European elections: 11 more MEPs in a year?

Given demographic developments, the composition of the European Parliament no longer conforms to the Treaty rule. This is why the Committee on Constitutional Affairs (Afco) proposed, on Monday evening, for the next European elections in June 2024, to create 11 additional seats. Ultimately, the decision will have to be taken unanimously by the Council. The vote in committee was favorable with 15 votes for, 8 against and 5 abstentions. The plenary of the European Parliament will vote on Thursday.

Article 14 of the treaty lays down the principle of representation of citizens by “degressive proportionality” with a low limit – no country must have less than 6 representatives – and a high limit – Germany, the most populous country, cannot exceed 96 seats. Third point to respect: Parliament cannot exceed 750 seats. Brexit has reduced the gauge to 705 seats. This leaves room for future expansions.

But how should the 11 seats to be created be distributed among the Member States? “We got into the horse-trading,” laments Pascal Durand, MEP from the Social Democrats group, sitting in Afco. Result: Spain and the Netherlands will each gain two seats, Austria, Denmark, Finland, Slovakia, Ireland, Slovenia and Latvia will each gain one additional seat.

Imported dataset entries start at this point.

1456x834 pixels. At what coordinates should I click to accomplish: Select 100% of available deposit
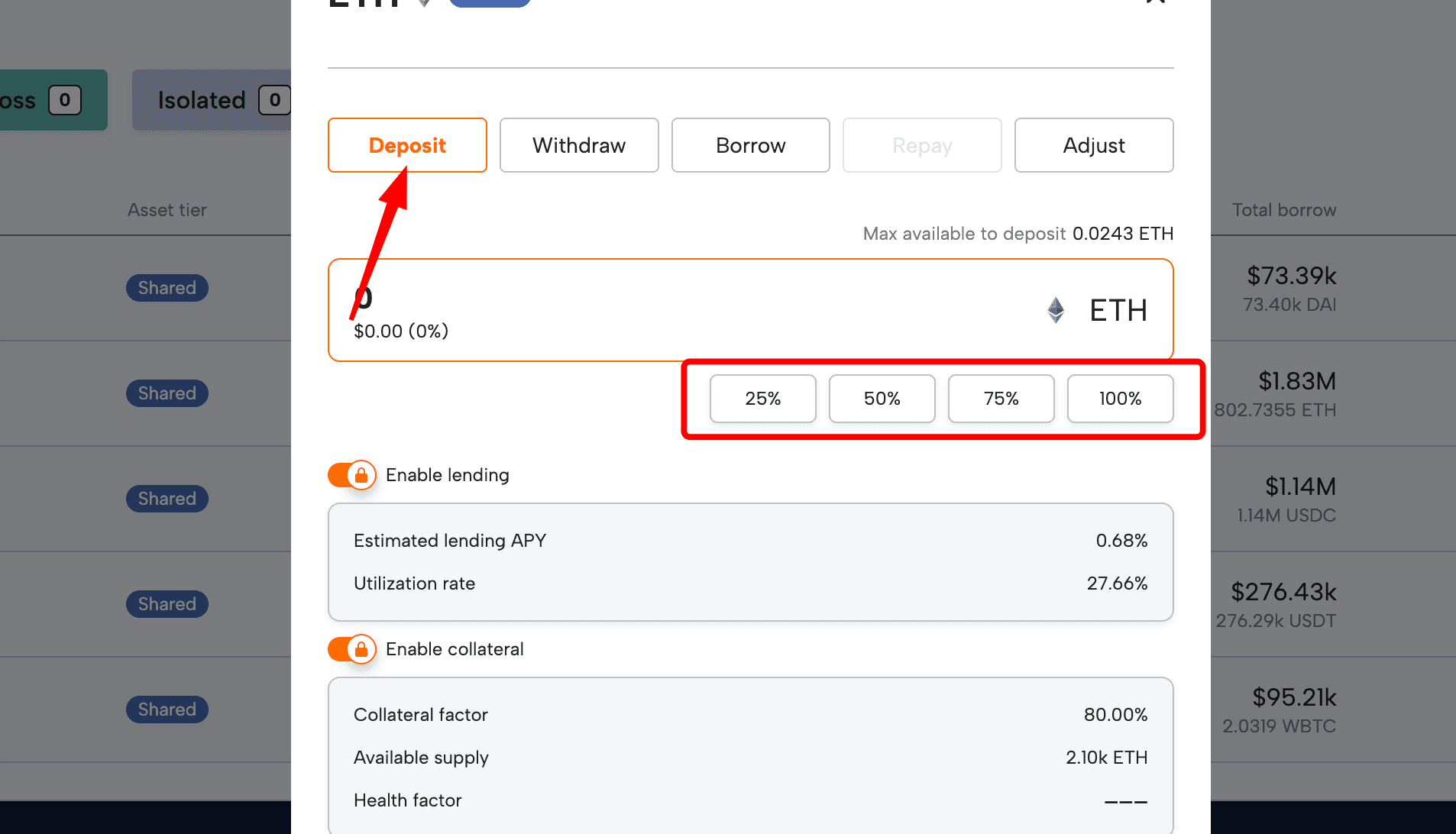point(1121,399)
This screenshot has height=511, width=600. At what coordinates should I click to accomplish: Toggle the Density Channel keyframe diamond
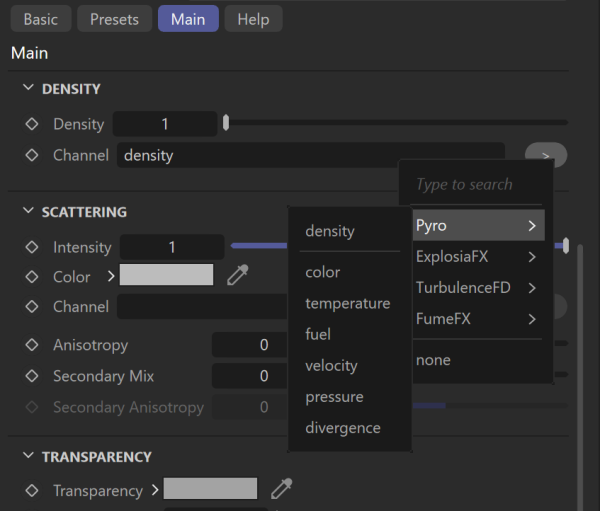pos(31,155)
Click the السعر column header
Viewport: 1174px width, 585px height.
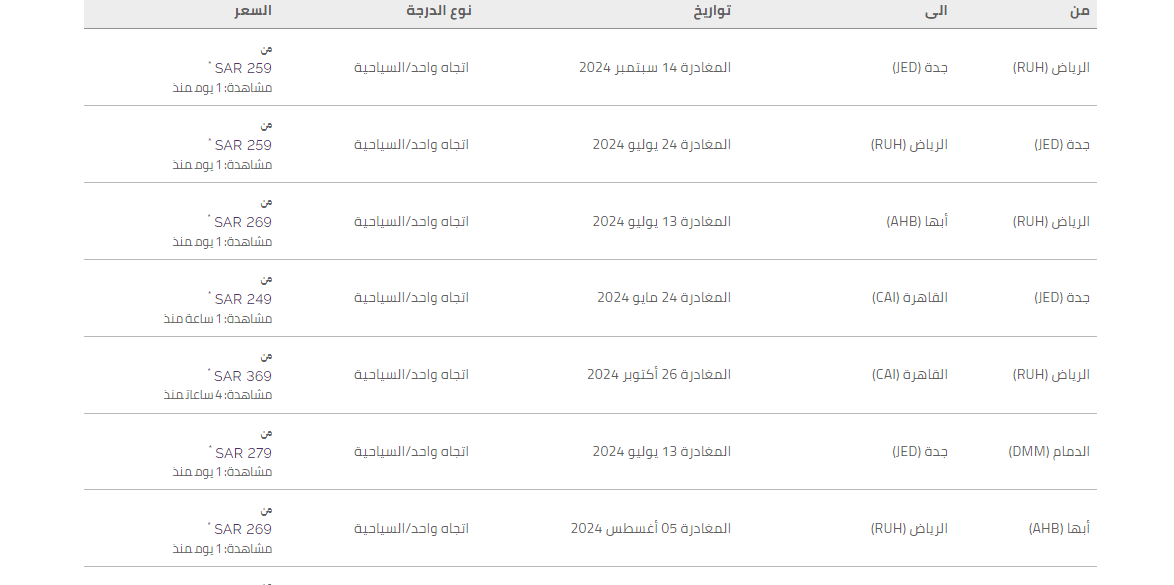[x=252, y=10]
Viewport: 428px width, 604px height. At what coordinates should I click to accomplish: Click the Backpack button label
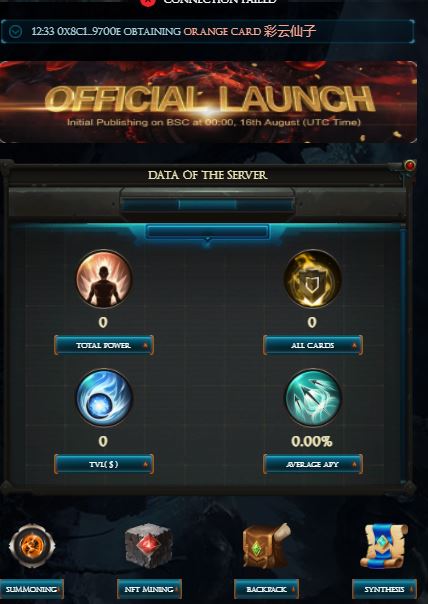click(x=266, y=589)
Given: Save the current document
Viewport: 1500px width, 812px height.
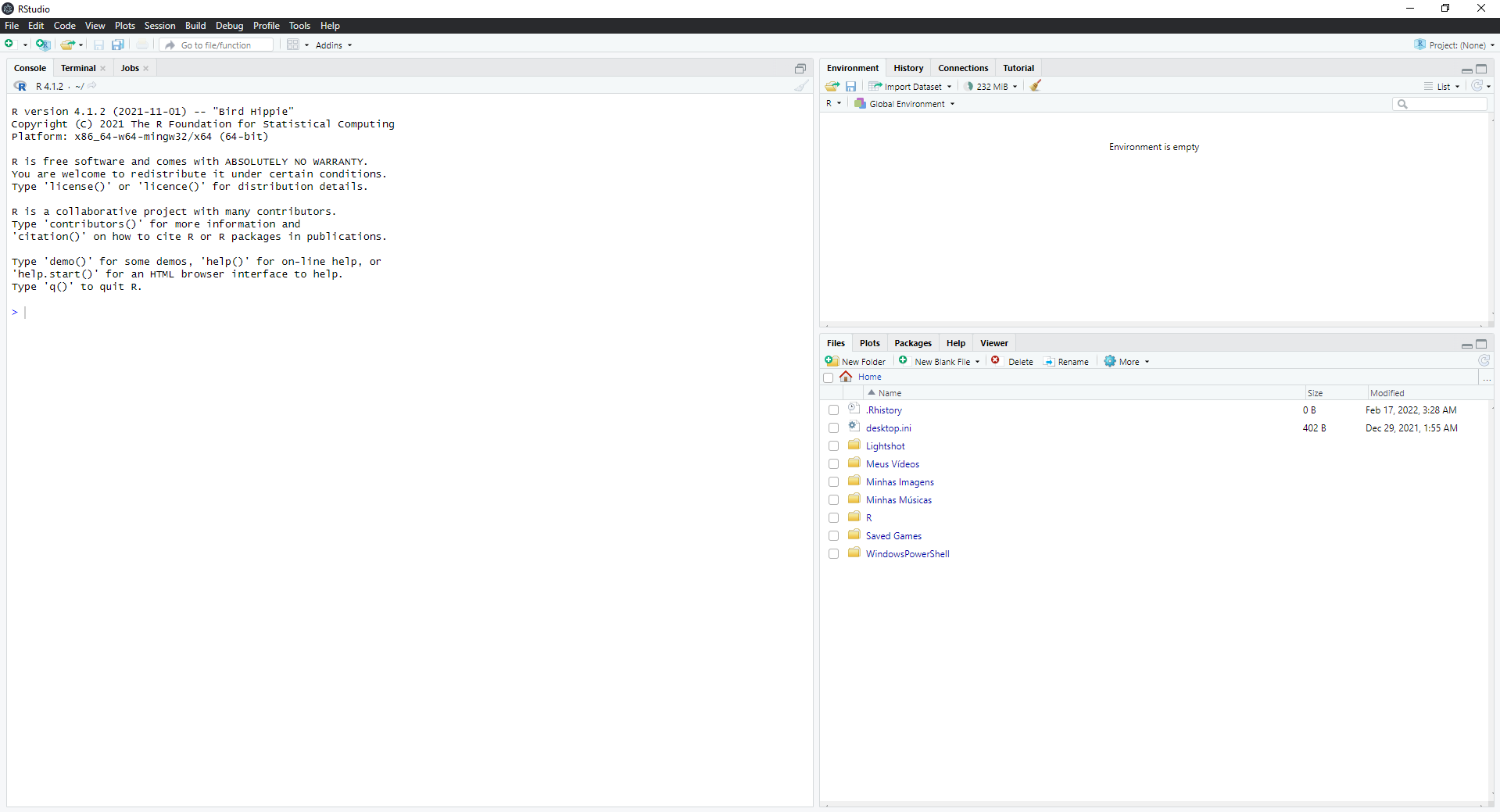Looking at the screenshot, I should coord(98,45).
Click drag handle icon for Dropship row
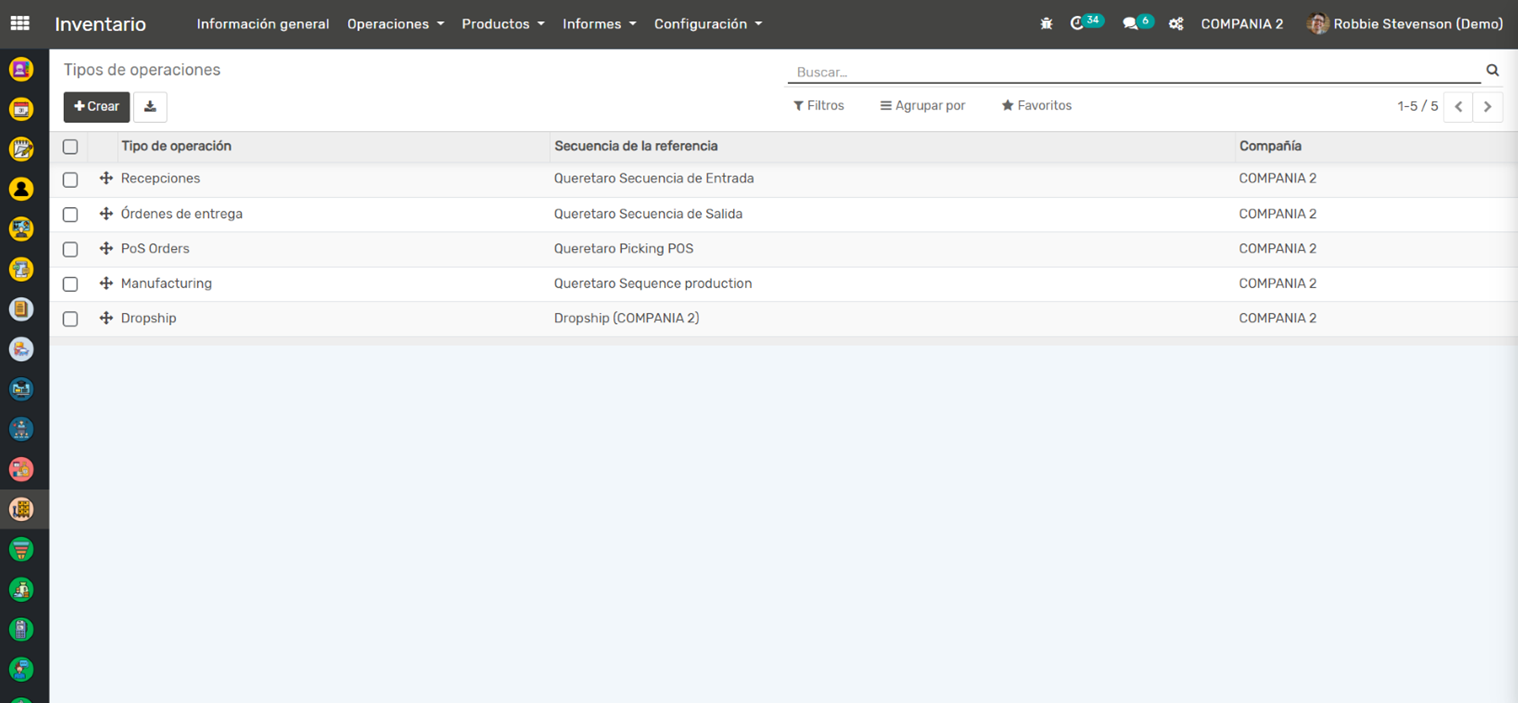Screen dimensions: 1518x703 106,319
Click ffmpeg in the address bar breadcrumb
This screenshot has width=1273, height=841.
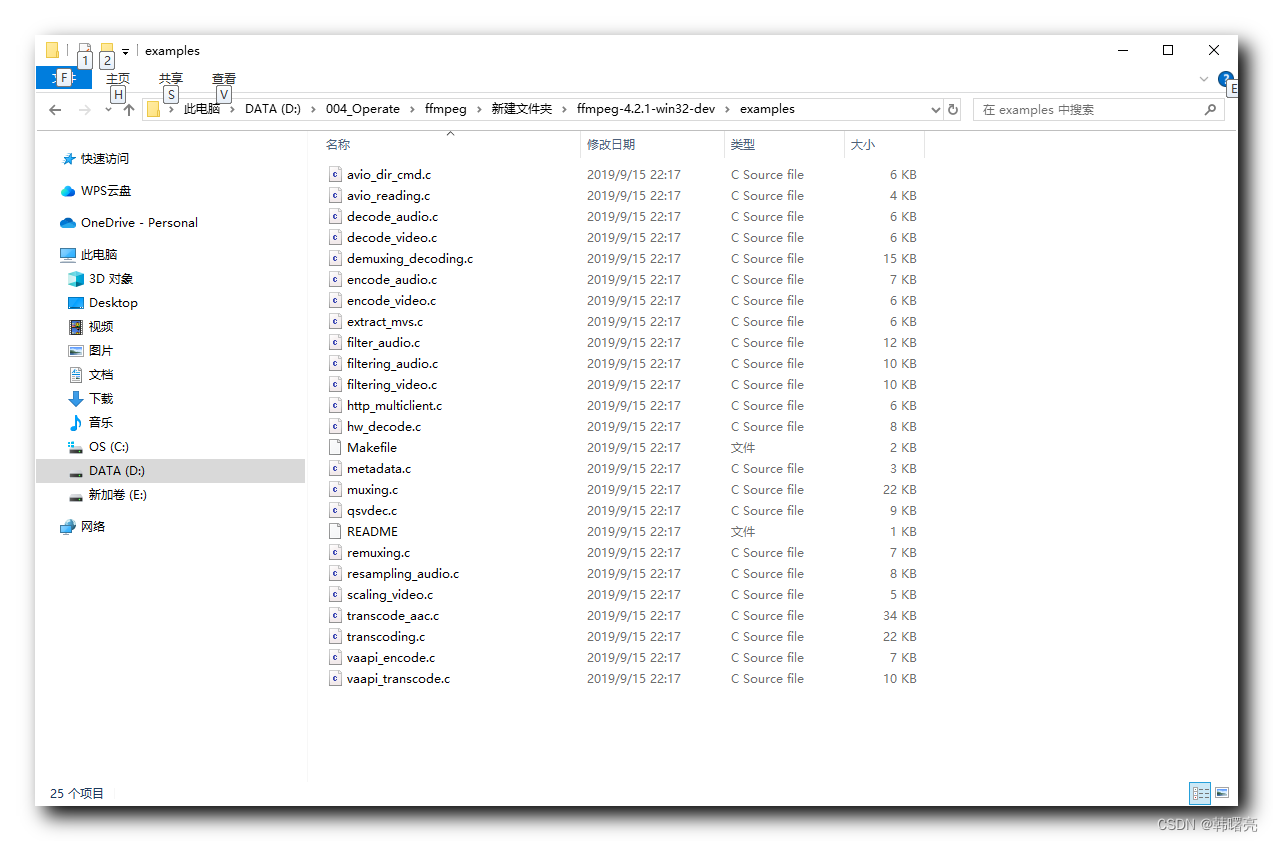pos(445,109)

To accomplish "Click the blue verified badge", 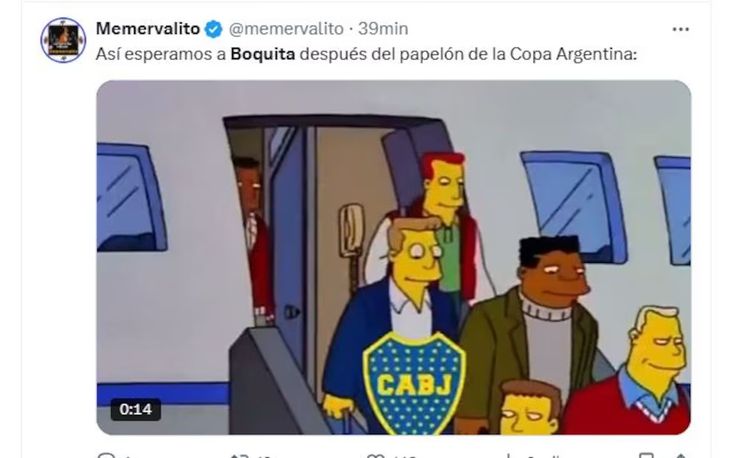I will tap(214, 29).
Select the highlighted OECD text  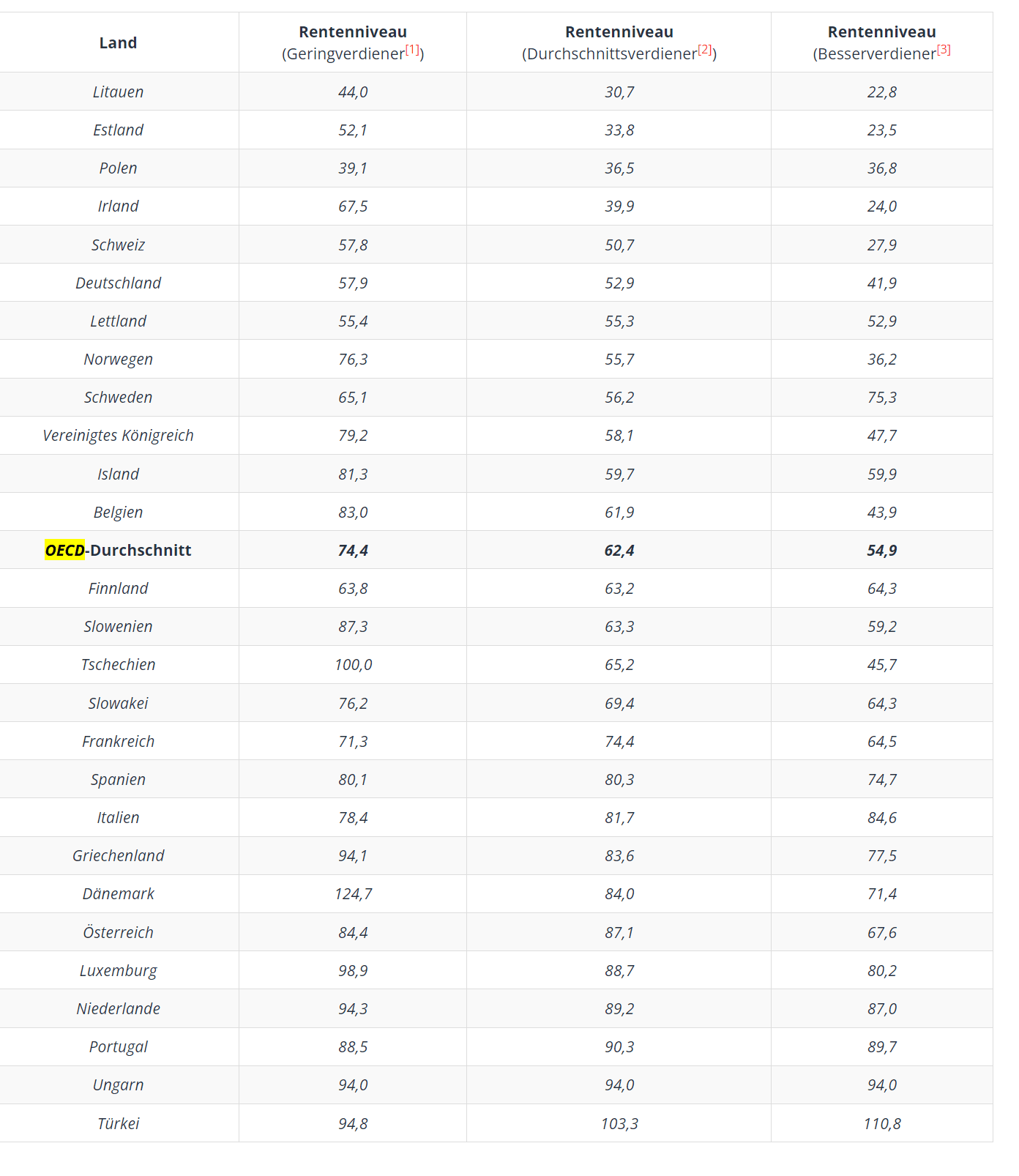[64, 550]
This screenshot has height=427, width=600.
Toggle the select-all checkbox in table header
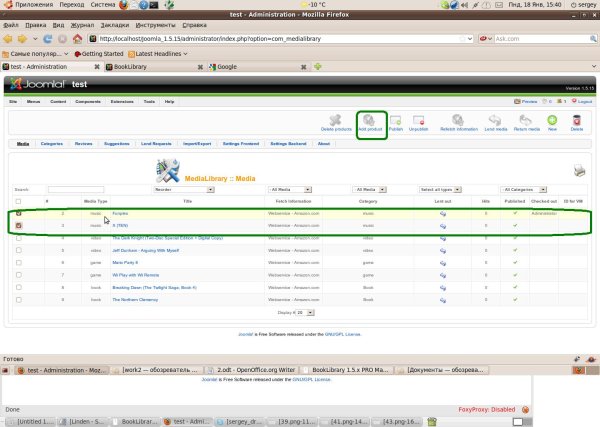[x=18, y=201]
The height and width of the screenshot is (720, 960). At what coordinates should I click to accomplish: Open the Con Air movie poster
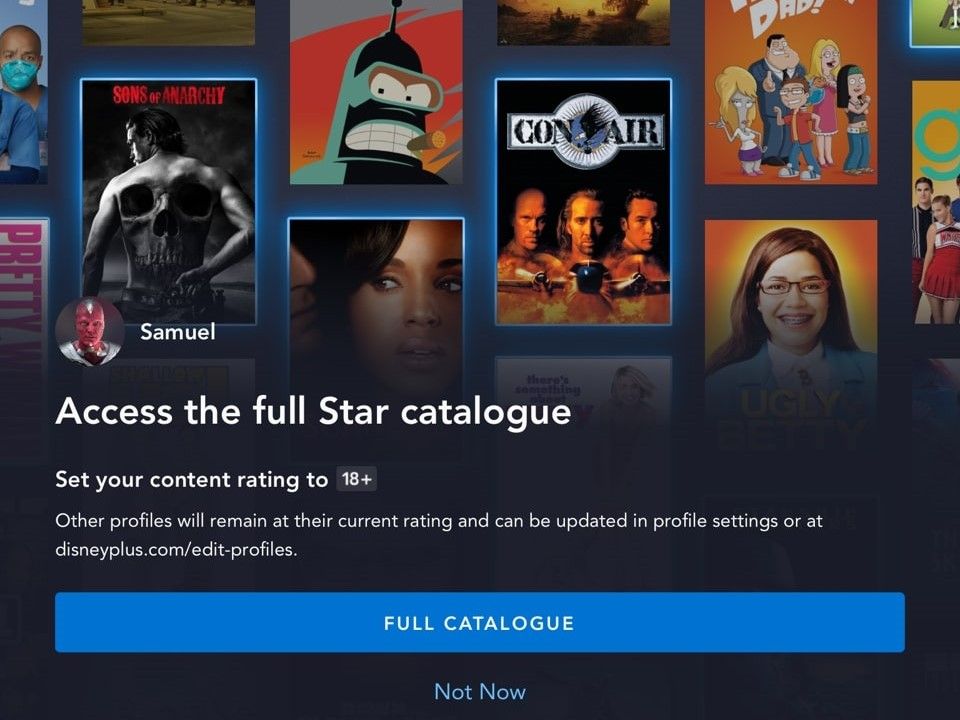(583, 201)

The discussion was not easy because, officially, the Christian Democrats of the EPP felt that nothing should be touched one year before the elections and that the Council should be allowed to do its thing. However, the Treaty requires Parliament to initiate the adjustment proposal. Not proposing anything was again contrary to Article 14 of the Treaty. “In truth, some EPP delegations were not on the status quo line because they feared that in the end the eastern countries, with their declining demographics, would find themselves on the losing end,” an EPP source said. Romania, for example, could have lost seats. So as not to offend anyone, it was quickly decided that no State would decline in the number of seats… An easy solution, some would say.

Chancellor Olaf Scholz expressed his own views on the matter in his first major speech on Europe. “The Treaties rightly provide for a limit of 751 MEPs. But we will exceed this number when new countries join the EU – at least when we enlarge the Parliament of the seats to which the new member states would be entitled under the rules in force so far, he said in his speech. at Charles University in Prague on August 29, 2022. If we do not want the European Parliament to become a bloated institution, we must find a new balance in its composition. And we must do so respecting the democratic principle that each electoral vote has approximately the same weight. »

Olaf Scholz therefore dared to challenge the degressive proportionality which requires that each MEP from a more populous Member State represents more citizens than each MEP from a less populated Member State. Doubtless the Chancellor considers that the degressive proportionality puts his country at a too great a disadvantage. In fact, a Maltese MEP represents 86,422 citizens while a German MEP represents 866,000 citizens, ten times more. If we applied proportionality without degressivity, Malta would only have one MEP in Strasbourg… Unacceptable for Valletta.